Change will demand much of us, it always does.  We must move toward a zero tolerance level for the mis-management of landscapes, that landowners like that of the railroads, that serve as conduits and incubators of invasive plants and weeds of all description.  The poor management of such landowners contributes to the burden that the rest must carry.  Their ‘profits’ come in part from this burden they have put on the rest of us.  It is a losing strategy to fail to control the production of weed seed entering your landscape.  Seed does not recognize property rights.  Its production is a biological imperative and our legal and social contrivances to the contrary don’t matter a wit.  Plants don’t choose.  It is grow or die.  The content of seed in a site’s soil seed bank is vital.

We need to assess the appropriateness of each plant we include, given the conditions on each site.  Simple survival should be an inadequate criteria for choosing plants.  Mediocrity loses in nature or is at best a simple ‘place-holder’ until a better ‘answer’ comes along, or until the conditions change.  In a vibrant plant community those would be the plants in decline and as such special efforts to save them is unnecessary, wasteful and would be better spent establishing plants with more promise.  Plants are often chosen because we are familiar with them, not because they possess some inherent superiority in a given location.  Viburnum davidii, a decades long favorite of many in the local landscape architecture community, is from China, a summer monsoonal plant, planted in Portland, in compacted soil, full sun with reflected heat, is a poor choice.  There are many better choices to make and the only way to do this is to have the maintenance of our landscapes be a part of the ongoing decision making process.  If there is an end result it is not the paper plan of the designer.  That is only the beginning.
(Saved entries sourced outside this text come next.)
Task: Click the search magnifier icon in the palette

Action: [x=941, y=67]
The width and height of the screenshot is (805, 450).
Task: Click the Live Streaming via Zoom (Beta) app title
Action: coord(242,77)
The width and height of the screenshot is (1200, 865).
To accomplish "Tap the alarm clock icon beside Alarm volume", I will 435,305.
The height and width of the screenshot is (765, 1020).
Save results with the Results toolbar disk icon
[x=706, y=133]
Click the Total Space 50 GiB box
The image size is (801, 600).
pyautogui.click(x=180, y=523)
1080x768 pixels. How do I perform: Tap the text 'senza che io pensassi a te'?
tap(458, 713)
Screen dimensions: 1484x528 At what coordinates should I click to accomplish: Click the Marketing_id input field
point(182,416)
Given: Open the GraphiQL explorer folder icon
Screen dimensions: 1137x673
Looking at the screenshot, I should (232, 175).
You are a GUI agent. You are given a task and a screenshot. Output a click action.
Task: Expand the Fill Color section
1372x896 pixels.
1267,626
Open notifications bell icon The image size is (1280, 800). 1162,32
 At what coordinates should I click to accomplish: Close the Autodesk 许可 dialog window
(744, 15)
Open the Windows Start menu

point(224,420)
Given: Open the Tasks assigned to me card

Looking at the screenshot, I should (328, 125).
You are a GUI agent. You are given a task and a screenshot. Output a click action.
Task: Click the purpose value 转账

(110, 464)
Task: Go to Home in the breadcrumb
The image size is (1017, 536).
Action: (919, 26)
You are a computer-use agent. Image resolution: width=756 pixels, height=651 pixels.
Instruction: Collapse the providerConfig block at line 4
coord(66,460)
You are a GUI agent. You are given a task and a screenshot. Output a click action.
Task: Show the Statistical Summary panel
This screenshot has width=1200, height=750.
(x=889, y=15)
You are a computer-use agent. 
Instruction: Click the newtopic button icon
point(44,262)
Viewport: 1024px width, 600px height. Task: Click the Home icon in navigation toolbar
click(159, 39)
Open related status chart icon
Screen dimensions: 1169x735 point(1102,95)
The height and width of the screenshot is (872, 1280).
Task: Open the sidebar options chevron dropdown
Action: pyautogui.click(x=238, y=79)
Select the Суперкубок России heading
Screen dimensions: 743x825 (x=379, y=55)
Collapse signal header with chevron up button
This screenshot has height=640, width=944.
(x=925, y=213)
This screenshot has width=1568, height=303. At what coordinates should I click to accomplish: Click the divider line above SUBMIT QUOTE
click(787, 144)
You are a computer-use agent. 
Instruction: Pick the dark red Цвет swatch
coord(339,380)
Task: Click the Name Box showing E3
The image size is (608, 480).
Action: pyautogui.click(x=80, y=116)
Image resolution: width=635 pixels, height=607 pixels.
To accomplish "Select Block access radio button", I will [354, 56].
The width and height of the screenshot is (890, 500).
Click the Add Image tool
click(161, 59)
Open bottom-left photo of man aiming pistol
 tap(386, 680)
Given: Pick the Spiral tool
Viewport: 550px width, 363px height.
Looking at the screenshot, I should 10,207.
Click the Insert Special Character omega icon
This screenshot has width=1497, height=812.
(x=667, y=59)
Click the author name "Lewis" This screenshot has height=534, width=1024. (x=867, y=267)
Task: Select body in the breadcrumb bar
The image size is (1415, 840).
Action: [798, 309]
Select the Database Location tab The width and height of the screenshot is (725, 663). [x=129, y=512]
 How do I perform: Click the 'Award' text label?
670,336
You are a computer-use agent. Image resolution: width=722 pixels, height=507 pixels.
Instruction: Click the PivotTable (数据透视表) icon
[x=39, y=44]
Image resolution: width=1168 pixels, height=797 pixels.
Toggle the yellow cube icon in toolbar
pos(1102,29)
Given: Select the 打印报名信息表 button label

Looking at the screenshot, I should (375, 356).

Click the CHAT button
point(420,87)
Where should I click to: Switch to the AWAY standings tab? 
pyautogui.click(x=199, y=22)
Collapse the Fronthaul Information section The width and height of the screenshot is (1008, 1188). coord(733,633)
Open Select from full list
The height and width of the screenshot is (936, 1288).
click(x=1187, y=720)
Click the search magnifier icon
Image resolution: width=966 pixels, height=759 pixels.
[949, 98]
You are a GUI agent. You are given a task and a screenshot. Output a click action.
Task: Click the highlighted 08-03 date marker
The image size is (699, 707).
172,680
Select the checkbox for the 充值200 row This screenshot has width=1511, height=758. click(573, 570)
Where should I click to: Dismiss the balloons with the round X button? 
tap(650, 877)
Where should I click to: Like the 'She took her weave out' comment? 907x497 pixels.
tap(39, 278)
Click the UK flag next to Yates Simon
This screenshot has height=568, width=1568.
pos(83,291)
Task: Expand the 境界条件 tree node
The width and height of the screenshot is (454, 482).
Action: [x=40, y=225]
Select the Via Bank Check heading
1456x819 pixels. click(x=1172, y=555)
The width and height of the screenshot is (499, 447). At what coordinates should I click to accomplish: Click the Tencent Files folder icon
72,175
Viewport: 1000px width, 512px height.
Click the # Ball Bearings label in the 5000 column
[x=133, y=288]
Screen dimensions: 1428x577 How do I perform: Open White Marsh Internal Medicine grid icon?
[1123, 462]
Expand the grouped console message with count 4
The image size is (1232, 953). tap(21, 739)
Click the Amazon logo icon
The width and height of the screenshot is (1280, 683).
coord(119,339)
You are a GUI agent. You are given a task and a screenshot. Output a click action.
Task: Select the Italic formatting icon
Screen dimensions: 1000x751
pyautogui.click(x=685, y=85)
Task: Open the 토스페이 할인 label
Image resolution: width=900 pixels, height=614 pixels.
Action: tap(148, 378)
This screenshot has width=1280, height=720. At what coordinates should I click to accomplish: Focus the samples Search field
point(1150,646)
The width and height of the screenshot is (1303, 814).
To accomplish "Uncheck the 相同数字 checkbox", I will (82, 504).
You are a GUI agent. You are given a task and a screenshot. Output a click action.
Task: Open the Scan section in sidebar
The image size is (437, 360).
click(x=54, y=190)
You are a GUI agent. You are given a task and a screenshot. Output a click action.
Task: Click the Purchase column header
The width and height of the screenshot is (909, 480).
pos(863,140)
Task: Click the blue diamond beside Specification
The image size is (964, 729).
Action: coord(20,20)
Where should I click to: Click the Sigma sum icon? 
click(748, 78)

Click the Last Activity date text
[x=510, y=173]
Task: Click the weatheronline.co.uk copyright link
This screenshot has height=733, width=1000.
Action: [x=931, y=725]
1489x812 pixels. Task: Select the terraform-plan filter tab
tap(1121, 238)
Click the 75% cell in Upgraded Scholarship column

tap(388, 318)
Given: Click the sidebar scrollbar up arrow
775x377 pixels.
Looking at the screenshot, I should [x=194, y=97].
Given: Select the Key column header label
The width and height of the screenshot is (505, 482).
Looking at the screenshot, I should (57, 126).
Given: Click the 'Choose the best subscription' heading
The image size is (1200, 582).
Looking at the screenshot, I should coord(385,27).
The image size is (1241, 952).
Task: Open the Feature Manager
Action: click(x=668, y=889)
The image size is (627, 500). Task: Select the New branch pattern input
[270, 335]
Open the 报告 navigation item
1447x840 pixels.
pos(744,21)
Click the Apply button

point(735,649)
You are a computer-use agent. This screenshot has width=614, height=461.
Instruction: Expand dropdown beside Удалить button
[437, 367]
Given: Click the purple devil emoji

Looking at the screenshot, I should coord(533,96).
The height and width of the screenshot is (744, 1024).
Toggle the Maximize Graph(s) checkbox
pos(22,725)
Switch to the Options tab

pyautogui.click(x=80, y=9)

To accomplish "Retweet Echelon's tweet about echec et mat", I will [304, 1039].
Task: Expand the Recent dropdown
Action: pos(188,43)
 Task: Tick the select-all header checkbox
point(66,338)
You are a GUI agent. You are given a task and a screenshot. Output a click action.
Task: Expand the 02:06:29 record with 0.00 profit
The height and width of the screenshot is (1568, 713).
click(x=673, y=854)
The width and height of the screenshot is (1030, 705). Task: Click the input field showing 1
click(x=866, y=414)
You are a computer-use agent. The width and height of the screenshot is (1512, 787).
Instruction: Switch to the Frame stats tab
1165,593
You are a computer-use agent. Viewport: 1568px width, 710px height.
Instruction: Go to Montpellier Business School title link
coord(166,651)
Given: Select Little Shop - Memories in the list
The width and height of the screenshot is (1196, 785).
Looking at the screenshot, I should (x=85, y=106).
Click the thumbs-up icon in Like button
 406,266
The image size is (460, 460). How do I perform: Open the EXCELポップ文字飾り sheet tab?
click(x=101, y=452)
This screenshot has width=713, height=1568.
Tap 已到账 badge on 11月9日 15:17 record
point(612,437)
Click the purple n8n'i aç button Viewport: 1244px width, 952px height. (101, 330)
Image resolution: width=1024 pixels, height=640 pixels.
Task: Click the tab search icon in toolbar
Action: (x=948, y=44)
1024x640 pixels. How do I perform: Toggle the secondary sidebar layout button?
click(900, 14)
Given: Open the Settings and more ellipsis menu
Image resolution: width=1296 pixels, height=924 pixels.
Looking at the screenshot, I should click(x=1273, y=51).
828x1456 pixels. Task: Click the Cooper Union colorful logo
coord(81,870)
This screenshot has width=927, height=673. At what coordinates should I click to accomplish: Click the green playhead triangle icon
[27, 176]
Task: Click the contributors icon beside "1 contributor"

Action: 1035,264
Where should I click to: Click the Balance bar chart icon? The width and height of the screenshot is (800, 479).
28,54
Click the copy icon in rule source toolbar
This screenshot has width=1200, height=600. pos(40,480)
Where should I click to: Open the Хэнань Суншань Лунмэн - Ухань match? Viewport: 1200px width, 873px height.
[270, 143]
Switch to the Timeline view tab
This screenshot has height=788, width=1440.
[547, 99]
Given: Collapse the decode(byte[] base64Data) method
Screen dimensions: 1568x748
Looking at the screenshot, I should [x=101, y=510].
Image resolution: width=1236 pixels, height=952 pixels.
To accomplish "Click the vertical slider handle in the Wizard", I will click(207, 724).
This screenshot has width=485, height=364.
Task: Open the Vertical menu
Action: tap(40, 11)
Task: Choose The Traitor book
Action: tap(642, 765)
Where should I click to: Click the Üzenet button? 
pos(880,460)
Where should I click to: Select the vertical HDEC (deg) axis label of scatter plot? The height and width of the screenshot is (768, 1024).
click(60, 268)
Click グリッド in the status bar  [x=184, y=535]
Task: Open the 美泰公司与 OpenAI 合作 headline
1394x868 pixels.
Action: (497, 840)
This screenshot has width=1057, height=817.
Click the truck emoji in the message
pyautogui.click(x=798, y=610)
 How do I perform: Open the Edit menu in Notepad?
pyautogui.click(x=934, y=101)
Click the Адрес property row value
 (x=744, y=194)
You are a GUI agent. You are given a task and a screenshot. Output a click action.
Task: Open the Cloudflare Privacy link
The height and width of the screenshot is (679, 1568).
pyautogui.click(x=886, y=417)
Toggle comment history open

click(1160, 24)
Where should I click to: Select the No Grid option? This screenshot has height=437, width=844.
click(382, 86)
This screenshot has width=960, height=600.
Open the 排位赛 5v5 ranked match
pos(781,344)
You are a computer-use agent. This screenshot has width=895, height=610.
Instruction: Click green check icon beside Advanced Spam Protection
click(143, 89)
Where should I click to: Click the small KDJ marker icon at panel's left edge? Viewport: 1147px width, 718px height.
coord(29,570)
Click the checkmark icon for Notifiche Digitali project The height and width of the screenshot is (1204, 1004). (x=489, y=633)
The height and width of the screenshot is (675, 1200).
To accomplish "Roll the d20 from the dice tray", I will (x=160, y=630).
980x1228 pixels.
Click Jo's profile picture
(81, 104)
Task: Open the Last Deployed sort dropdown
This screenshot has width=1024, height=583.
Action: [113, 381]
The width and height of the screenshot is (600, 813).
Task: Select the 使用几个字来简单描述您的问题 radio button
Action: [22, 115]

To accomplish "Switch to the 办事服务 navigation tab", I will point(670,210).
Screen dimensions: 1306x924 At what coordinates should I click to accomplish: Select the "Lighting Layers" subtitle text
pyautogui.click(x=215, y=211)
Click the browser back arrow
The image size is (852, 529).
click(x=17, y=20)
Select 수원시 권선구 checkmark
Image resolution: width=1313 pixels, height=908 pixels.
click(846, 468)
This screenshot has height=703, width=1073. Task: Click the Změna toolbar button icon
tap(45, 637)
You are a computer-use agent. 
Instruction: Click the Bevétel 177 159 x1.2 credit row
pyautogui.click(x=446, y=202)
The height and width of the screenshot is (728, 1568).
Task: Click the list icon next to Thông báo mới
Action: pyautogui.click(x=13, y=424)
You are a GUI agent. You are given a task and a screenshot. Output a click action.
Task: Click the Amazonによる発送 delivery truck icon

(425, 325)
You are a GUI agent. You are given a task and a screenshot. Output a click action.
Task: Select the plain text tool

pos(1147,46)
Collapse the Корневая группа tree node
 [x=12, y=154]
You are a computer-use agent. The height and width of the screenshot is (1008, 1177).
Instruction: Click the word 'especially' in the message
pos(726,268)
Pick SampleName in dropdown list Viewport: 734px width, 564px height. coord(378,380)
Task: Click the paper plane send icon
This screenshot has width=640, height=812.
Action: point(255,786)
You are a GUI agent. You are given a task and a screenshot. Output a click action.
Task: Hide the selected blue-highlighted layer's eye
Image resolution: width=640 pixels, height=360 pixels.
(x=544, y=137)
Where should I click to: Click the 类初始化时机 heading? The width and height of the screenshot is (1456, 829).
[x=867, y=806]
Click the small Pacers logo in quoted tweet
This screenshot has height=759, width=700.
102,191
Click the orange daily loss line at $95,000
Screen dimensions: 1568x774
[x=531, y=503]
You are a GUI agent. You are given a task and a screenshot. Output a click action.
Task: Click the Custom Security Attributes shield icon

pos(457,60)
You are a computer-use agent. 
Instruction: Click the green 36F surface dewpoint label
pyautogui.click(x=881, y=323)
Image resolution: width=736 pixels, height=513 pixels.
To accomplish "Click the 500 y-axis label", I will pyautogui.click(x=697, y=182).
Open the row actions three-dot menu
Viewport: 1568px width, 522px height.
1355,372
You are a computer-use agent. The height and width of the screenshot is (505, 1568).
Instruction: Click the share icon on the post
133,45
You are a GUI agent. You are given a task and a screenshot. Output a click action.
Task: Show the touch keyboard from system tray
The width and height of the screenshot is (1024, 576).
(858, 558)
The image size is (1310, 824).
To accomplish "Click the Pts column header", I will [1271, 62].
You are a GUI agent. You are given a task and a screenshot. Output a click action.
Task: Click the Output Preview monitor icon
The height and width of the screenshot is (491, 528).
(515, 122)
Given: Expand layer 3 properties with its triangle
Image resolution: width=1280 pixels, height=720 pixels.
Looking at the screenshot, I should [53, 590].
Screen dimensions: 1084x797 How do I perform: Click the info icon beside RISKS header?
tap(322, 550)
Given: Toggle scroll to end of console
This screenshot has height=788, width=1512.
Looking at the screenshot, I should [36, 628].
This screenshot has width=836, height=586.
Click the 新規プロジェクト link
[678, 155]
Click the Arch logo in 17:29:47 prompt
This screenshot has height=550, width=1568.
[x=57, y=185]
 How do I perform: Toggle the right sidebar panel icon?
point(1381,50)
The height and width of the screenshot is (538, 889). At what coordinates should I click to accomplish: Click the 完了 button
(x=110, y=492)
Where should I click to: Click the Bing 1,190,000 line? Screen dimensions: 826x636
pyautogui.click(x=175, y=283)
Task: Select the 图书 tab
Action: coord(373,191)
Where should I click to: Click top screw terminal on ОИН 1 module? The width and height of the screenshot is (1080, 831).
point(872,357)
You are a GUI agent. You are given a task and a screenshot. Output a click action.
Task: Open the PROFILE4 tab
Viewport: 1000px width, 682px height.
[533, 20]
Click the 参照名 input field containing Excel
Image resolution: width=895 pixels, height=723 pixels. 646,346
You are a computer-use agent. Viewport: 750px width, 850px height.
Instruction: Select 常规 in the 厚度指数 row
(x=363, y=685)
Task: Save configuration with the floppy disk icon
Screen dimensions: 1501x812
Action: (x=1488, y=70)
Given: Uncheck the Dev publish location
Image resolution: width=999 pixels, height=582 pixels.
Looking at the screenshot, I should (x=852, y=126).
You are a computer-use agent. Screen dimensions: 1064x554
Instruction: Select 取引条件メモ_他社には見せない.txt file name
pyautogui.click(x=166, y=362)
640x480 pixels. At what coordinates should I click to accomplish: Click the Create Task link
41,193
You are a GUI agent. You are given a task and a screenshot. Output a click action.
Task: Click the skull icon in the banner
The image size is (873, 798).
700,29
The literal end of the line.

The literal end of the line.

This posting was largely finished as I started a dialogue Tri-Met.  They seem to be interested in my comments here.  As my ultimate goal is to effect the design and maintenance of public landscapes I will pursue that and keep you apprised of our ‘progress’.  Nothing ventured, nothing gained.

Another, addendum: In June I attended the HPSO Study Weekend and had the pleasure of hearing Thomas Ranier’s presentation on a more ecological style of planting.  His book, Planting in a Post Wild World, is out this fall through Timber Press. I eagerly await its arrival.